Think about the way you always have sex. If a single image comes to mind, this is the article for you. The best sex is fun, passionate and exploratory for all parties. Whether you are two months into your long-term relationship, flinging or just looking for a quick fuck, these are some tips for what to do when your vanilla sex gets boring.
1. Watch some porn or read some erotica together. This doesn’t mean that your sex has to be how it looks or sounds on TV –– or even should be –– but it’s a good way to get inspired, turned on and learn what your partner likes.
2. You are sexplorers! Go find an unchartered locale in which to succeed in your missionary quest. Public spaces like the library or the amphitheater can add a thrilling zing to your zong.
3. Tie me up buttercup! Introduce basic bondage and blindfolds. You can use a sleeping mask, headband or bandana, and all of the sudden the suspense is… Anderson and Lyman Hall bedframes make the perfect anchors. If you’re looking for a little extra something something, not being able to clutch your partner –– or a partner who can’t clutch you –– might be it. Remember, this isn’t going to go down like a movie. It will probably be a little awkward, and you and your partner are going to have to work through it with communication and practice.

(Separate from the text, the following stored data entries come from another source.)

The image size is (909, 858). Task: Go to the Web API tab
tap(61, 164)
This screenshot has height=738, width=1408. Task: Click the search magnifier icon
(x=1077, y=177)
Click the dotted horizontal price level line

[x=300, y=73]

4. Got the drunchies or the munchies? There’s no reason why you can’t be horny and hungry at the same time. And even more importantly, there’s no reason why you can’t satisfy those desires at the same time. Chevy does not personally recommend syrups or sauces –– they’re too sticky (and not in the good way). However, feeding each other fruits and finger food (ha) are a great way to satiate your hunger. We also recommend YouTubing “Grapefruit Yo Man” for a better visual.
This week, in honor of “50 Shades of Grey,” we are assigning homework: Try to introduce at least one of these sexplorations into your toolkit. You don’t have to be Christian Grey to want a little dom/sub action. Remember to set up a safeword with your partner before starting your homework. We recommend “cattyspice.”
Moving on from beginning kink, we also respectfully want to start a larger conversation that supersedes the limits of this column: the rhetoric of rape. This should be read as a frustration with the general concept of rape because it is convoluting and interferes with the idea of purely sensual and consensual sex. Rape is rape. Sex is sex. When we (as a larger global community) talk about sex, the global cultural surrounding rape requires that we make the distinction between consensual sex and rape. There is no such thing as non-consensual sex. Any sex that is not consensual is rape. Sex is inherently consensual and communicated about by two mature adults.
To, in any way, lend some sort of validation to the belief that non-consensual sex is still sex further enables the perpetrator, we’ll add the following disclaimer* to every column because we believe that by reconstructing the language to disaffiliate rape from sex, we will be able to have a more open and honest dialogue. This does not mean you are dissolved of your obligation to seek consent before sex, but we hope to shift the language towards sex positivity.
*Whenever we refer to sex, it must be consensual between the communicating parties.